Cheers folks. Oh yes, certainly sound good when burbling away.:thumb:


----------



## NissanPathfinder (Aug 25, 2011)

Scott,

You are obviously a professional at what you do and your results clearly show that.
Your clients must be very impressed.
Would you recommend an enthusiast detailer to invest in an electrical polishing machine like you use?


----------



## jcp (Oct 2, 2010)

Sound even better when going a nice wee drive down some twisty roads :driver: :thumb:


----------



## Minus8 (Aug 1, 2011)

Nice work and a gorgeous car :thumb: Raceglaze looks pretty good from the photos


----------



## Beau Technique (Jun 21, 2010)

NissanPathfinder said:


> Scott,
> 
> You are obviously a professional at what you do and your results clearly show that.
> Your clients must be very impressed.
> Would you recommend an enthusiast detailer to invest in an electrical polishing machine like you use?

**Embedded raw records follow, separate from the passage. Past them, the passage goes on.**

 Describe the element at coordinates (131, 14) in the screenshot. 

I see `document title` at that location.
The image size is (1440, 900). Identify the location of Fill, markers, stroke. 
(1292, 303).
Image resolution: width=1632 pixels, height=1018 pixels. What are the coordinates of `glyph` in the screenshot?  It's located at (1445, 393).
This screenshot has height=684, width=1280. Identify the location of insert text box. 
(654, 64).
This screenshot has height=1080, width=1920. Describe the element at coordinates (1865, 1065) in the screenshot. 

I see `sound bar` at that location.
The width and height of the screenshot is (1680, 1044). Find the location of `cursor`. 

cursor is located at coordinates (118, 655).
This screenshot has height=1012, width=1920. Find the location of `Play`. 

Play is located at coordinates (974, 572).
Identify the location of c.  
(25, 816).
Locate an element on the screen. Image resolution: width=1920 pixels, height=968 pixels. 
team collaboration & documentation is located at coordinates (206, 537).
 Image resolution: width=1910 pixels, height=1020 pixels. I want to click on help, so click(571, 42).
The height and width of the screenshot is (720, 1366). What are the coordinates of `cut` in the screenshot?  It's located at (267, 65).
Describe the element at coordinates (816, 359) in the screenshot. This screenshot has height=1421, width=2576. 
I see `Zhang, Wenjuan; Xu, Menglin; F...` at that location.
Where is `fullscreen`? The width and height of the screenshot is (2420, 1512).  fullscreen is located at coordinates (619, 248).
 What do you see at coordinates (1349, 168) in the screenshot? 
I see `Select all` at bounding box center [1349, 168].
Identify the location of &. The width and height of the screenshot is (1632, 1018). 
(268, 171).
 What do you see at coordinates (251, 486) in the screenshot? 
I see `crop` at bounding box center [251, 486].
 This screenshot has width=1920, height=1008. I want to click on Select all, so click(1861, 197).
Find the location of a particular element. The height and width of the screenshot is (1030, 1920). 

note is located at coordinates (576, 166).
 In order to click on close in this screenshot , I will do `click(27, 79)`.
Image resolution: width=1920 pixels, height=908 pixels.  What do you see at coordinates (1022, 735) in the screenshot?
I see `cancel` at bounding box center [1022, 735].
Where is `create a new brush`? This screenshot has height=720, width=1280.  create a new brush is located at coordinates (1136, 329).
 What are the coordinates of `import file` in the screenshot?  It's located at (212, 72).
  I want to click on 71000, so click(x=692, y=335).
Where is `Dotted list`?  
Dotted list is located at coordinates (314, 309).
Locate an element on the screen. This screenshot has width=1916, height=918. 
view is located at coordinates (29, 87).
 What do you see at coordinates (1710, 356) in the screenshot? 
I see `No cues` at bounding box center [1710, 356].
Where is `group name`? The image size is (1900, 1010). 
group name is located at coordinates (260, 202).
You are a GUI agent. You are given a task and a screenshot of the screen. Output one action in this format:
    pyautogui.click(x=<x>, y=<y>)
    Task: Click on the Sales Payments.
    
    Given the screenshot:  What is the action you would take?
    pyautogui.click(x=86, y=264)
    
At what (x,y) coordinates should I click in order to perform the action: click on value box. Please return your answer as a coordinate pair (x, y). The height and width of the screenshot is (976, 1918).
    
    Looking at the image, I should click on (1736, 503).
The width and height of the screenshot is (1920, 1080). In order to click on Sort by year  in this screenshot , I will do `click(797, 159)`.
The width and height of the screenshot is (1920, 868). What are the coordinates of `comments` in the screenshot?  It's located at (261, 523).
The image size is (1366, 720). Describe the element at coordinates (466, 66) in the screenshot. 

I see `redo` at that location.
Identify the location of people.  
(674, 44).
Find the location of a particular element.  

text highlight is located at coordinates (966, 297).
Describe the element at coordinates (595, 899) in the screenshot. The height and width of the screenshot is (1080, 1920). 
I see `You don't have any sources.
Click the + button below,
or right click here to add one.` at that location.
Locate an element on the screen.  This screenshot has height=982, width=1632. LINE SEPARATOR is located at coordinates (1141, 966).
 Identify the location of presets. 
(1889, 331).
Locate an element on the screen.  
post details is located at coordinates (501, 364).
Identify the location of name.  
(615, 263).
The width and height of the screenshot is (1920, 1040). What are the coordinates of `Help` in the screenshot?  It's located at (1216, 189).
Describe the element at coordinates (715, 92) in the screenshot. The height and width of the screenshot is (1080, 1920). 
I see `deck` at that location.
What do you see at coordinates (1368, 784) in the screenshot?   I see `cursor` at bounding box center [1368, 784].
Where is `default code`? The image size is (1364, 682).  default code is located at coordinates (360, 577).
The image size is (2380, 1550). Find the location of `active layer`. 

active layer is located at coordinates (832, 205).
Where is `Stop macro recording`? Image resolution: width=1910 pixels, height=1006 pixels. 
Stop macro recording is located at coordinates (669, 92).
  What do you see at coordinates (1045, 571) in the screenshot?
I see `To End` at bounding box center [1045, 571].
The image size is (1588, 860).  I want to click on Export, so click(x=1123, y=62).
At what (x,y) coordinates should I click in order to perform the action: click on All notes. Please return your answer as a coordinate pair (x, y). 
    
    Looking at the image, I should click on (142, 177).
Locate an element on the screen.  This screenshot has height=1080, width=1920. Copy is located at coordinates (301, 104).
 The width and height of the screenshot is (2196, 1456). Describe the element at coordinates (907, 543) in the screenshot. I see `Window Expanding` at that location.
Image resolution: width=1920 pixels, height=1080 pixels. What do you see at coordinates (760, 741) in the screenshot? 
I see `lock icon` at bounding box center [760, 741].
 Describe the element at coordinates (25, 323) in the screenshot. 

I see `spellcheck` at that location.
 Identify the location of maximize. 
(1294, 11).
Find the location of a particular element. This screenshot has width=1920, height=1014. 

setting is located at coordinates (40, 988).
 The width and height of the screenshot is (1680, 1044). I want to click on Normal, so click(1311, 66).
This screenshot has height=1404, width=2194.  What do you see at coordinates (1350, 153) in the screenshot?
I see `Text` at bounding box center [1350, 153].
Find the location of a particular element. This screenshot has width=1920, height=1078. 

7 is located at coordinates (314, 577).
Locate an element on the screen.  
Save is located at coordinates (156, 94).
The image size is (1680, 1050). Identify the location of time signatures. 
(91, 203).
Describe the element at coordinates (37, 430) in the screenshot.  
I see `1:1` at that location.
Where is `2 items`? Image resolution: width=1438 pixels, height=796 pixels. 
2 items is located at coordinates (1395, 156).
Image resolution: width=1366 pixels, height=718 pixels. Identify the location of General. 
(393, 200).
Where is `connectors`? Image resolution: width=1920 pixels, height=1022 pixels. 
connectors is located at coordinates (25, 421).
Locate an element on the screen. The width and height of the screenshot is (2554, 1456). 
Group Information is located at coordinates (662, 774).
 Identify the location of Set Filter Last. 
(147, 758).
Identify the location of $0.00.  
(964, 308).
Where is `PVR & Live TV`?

Thanks for the nice compliment, most appreciated. If you have never used a machine polisher then first step would be a daul action polisher ( DA ) kit. You can get good results from one in conjunction with the right pads and polishes and certainly a step up from by hand application. If you feel confident in using a DA then a rotary is the way forward though I would suggest getting a scrap panel and practicing on that.



jcp said:


> Sound even better when going a nice wee drive down some twisty roads :driver: :thumb:


:car:



Minus8 said:


> Nice work and a gorgeous car :thumb: Raceglaze looks pretty good from the photos


Cheers. Yes, nice lsp but as with many higher carnauba content waxes. This did out gas slightly. Nothing that cant be sorted with a second buff off but still a bit annoying.


----------



## gb270 (Aug 22, 2008)

nice work mate


----------



## Beau Technique (Jun 21, 2010)

gb270 said:


> nice work mate


Cheers buddy.


----------



## Foxx (Jul 5, 2011)

Thanks Scott!

She's a beauty, outstanding work!


----------



## veb (Mar 13, 2006)

My fav TVR for sure, stunning work on that:thumb:


----------



## Jesse74 (Jul 19, 2008)

Awesome work, Scott! :thumb: My best friend had two of these cars... what a machine!


----------



## Beau Technique (Jun 21, 2010)

veb said:


> My fav TVR for sure, stunning work on that:thumb:


Cheers.



Wolf's Chemicals said:


> Awesome work, Scott! :thumb: My best friend had two of these cars... what a machine!


Thanks Jesse. Think all the TVR range are awesome tbh. Crude yet stunning and of course brutal.


----------



## athol (Oct 3, 2009)

Excellent as always matey


----------